Iedereen heeft wel zo z'n eigen gewoontes en rituelen op een dag. Dat biedt ons op de een of andere manier veiligheid. Daar is niets geks aan. Een keer controleren of de deur dicht zit, of een keer extra je handen wassen omdat je denkt iets vies te hebben aangeraakt is vrij normaal. Wanneer het een obsessie (gedwongen gedachtes) wordt met daaruit vloeiend gedwongen handelingen (compulsies) spreken we van dwangstoornissen. Dit wordt ook wel Obsessief Compulsieve Stoornissen(OCS) genoemd. Deze gedachtes en handelingen komen steeds terug in korte periodes en zijn gekoppeld aan angst. Elke keer twijfel je aan jezelf of je de deur wel dicht hebt gedaan en controleert dit meerdere malen achter elkaar.
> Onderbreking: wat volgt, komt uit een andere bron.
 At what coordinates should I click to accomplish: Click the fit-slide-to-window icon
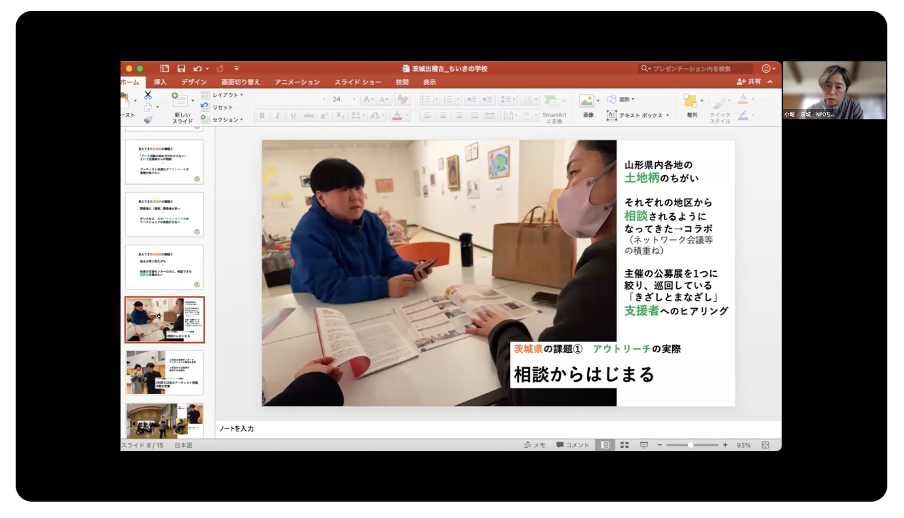(x=765, y=445)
Je bent bang dat er anders makkelijk iemand bij je in kan breken.

Nog meer voorbeelden van obsessies en compulsies zijn:
- Smetvrees waarbij je bang bent dat je vies of ziek wordt. Je gaat dan jezelf veel wassen, veel poetsen, naar de dokter gaan ter geruststelling en je eigen lichaam vaak controleren op aandoeningen en ziektes.
- Denken dat je niet perfect bent en bepaalde dingen niet netjes of goed doet. Dan kun je een handeling herhalen of heel lang bezig zijn met iets.
- Spullen verzamelen. 
- Alles moet symetrie zijn, waardoor alles in den treure op de goed plek moet liggen/staan.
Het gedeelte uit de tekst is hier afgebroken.